Records about locating elements on screens:
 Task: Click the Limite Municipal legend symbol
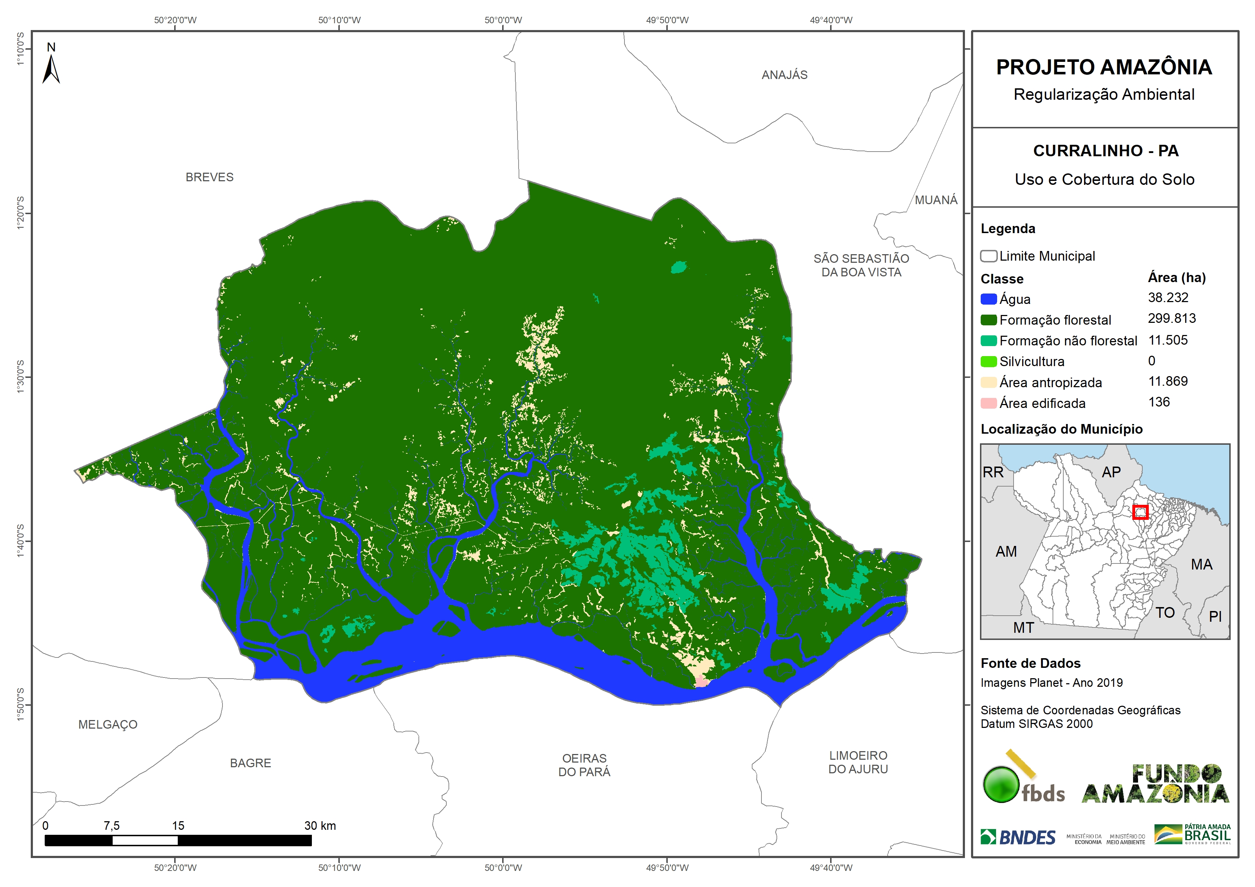[x=988, y=256]
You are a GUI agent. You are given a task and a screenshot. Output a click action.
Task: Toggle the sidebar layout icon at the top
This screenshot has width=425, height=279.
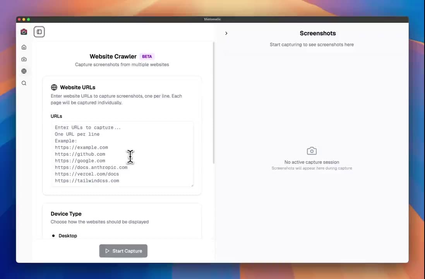click(39, 32)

What you need to do | Reproduce all of the data above verbatim, omitting the pictures.

Output of the exercise |
 Task: Click the Limite Municipal legend symbol
[x=988, y=256]
You are a GUI agent. You are given a task and a screenshot. Output a click action.
Task: Toggle the sidebar layout icon at the top
This screenshot has width=425, height=279.
click(39, 32)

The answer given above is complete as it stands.